On 5th January, just before 9:00am a series of minor events led to tragic circumstances. 30-year-old Moira Koune, a teacher recently engaged and soon to marry, was driving in South Drove, near Spalding in Lincolnshire where the conditions were “Arctic” making the roads very icy.
It is thought that the woman slipped on the ice, losing control of her car and veering slightly into the opposite lane and oncoming traffic. She then clipped a van, skidding a further 70 feet on sheet ice onto a level crossing. In these unfortunate circumstances the timing was fatal, as only seconds later the barriers came down leaving the woman penned in on the railway track.
Witnesses said that the driver “was making frantic” attempts to drive off the crossing, but due to the icy conditions the track was like a “skating rink” and the front tyre was stuck in the side of a railway sleeper so she was unable to move the car.
Maybe she thought that leaving her car would “endanger” the lives of the passengers on-board the train or perhaps she hadn’t realised there was a train approaching, or she could have just frozen in panic as it is unlikely that in this situation she would have been thinking clearly. Whatever the actual reason for her staying in the car it had drastic effects as, 40 seconds later, a train ploughed into her at 50mph. The woman was killed instantly and her body was thrown 40 feet, landing on a bridge while the Rover 261 SI was shoved a quarter of a mile down the track and torn in two.

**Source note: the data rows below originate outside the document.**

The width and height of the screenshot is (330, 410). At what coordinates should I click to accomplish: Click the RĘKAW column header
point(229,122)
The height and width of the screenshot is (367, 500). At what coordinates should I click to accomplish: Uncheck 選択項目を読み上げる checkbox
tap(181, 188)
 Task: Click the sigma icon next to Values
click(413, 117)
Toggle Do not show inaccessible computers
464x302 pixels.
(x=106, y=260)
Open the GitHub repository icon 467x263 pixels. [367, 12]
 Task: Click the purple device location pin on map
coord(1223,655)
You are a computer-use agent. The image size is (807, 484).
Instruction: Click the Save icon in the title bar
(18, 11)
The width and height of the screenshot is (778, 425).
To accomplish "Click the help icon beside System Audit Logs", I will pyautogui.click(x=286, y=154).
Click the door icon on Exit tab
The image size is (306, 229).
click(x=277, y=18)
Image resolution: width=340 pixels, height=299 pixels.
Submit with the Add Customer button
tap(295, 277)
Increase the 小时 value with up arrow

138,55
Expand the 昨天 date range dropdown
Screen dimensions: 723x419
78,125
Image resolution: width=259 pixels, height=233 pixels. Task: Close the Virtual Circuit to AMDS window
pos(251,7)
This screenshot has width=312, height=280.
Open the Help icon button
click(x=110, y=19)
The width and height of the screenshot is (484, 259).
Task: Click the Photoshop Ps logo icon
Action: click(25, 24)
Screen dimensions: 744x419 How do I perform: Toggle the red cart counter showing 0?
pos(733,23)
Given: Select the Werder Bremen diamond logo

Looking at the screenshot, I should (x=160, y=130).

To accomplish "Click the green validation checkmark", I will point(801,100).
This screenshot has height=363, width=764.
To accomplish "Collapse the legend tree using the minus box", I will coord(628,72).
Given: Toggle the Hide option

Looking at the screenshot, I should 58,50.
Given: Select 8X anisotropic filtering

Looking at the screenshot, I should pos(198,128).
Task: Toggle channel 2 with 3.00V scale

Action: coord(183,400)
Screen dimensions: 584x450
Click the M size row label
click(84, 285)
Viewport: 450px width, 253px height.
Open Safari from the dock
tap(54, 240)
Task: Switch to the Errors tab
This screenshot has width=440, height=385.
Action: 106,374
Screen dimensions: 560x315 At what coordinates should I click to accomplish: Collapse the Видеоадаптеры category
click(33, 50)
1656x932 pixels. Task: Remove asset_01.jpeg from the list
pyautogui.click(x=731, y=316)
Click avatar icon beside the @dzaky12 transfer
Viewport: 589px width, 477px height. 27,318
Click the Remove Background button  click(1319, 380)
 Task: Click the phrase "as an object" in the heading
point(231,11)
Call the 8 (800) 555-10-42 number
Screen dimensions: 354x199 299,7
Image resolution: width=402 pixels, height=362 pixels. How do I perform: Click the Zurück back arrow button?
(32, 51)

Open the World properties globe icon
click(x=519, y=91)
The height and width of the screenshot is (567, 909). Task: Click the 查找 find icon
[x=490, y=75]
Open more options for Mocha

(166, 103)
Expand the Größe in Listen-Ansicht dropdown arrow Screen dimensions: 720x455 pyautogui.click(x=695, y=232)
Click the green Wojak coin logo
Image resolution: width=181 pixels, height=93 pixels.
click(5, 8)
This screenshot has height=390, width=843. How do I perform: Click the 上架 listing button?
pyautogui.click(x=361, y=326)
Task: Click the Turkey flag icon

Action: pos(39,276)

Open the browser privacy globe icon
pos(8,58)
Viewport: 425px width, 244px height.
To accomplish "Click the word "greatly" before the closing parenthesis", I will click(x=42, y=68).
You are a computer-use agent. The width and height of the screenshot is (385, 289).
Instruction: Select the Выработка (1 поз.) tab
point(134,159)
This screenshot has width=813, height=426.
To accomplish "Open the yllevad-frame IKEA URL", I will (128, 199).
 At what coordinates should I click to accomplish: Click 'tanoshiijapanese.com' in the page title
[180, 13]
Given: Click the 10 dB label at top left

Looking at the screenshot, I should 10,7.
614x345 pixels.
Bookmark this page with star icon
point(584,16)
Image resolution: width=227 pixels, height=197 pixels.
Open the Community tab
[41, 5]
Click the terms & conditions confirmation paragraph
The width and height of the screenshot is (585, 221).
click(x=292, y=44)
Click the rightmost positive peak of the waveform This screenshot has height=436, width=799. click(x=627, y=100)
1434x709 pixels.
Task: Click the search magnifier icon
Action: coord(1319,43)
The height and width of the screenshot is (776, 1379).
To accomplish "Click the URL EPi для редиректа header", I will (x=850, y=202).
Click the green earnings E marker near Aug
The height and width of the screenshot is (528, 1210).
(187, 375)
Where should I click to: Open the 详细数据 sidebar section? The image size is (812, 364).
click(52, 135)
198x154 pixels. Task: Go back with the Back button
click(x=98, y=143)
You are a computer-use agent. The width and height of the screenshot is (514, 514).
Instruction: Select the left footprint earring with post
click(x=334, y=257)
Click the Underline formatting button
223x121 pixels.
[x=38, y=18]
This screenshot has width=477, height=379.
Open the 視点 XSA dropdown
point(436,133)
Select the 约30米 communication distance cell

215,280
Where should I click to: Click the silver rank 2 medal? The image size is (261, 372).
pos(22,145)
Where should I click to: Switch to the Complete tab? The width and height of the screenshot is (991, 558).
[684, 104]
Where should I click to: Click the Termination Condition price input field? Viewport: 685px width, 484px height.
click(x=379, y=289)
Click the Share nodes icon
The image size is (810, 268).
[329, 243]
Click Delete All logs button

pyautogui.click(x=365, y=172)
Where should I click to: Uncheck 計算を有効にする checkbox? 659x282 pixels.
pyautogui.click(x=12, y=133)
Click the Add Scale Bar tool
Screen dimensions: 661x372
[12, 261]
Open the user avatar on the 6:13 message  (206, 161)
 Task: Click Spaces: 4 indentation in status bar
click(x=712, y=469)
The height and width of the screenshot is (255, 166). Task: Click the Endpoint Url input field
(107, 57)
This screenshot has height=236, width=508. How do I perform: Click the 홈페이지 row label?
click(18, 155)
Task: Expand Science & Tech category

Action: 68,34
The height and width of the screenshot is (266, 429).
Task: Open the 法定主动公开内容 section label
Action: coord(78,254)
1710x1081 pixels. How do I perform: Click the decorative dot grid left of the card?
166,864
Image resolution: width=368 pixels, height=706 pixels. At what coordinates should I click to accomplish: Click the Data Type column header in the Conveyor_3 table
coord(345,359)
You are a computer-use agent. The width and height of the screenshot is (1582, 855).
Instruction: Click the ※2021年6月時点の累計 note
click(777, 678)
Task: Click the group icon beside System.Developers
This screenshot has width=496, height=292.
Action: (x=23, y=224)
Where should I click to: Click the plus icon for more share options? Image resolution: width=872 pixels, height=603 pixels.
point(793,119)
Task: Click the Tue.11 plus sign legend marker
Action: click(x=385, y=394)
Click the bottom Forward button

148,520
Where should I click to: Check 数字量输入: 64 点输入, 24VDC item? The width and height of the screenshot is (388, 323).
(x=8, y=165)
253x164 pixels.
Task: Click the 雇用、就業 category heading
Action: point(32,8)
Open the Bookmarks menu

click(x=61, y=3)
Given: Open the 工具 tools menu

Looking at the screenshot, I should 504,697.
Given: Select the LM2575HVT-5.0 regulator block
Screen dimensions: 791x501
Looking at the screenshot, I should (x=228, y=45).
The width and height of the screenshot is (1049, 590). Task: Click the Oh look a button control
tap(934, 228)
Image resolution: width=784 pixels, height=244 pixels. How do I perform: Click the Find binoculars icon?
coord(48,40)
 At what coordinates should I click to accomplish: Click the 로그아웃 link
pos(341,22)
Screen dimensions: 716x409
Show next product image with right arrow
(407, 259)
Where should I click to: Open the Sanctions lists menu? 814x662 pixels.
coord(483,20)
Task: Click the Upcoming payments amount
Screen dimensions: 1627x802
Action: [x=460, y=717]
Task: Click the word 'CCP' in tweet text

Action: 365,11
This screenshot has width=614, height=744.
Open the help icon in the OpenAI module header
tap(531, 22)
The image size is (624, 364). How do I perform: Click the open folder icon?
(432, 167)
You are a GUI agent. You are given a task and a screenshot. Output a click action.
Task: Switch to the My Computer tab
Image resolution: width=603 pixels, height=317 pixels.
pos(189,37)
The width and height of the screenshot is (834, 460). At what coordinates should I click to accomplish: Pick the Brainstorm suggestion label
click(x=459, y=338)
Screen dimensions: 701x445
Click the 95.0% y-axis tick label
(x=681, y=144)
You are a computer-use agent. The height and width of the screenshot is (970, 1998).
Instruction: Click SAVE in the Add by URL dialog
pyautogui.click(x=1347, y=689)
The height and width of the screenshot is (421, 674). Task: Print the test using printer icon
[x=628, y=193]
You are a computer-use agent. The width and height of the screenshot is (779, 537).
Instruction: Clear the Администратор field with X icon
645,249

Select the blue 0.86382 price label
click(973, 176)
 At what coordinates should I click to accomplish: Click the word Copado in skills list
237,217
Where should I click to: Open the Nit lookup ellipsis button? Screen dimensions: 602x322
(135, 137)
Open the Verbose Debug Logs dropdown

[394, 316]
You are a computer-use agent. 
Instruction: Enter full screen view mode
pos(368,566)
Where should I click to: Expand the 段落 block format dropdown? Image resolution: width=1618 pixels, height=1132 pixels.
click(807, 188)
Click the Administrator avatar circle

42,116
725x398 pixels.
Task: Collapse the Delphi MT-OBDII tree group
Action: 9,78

The white Transit van that the woman had clipped was able to steer off the track, but when the driver saw the amber lights and the barriers come down, he and a passenger sprinted back to help the woman but were unable to reach her in time.
The train was an East Midlands Train: the 8:33am, Peterborough to Lincoln and was actually running 2 minutes early at the time of the collision. Although the 18 passengers on-board were sent “sprawling” by the “massive jolt” nobody was hurt and the driver was only “badly shaken” as he had been powerless to avoid the collision.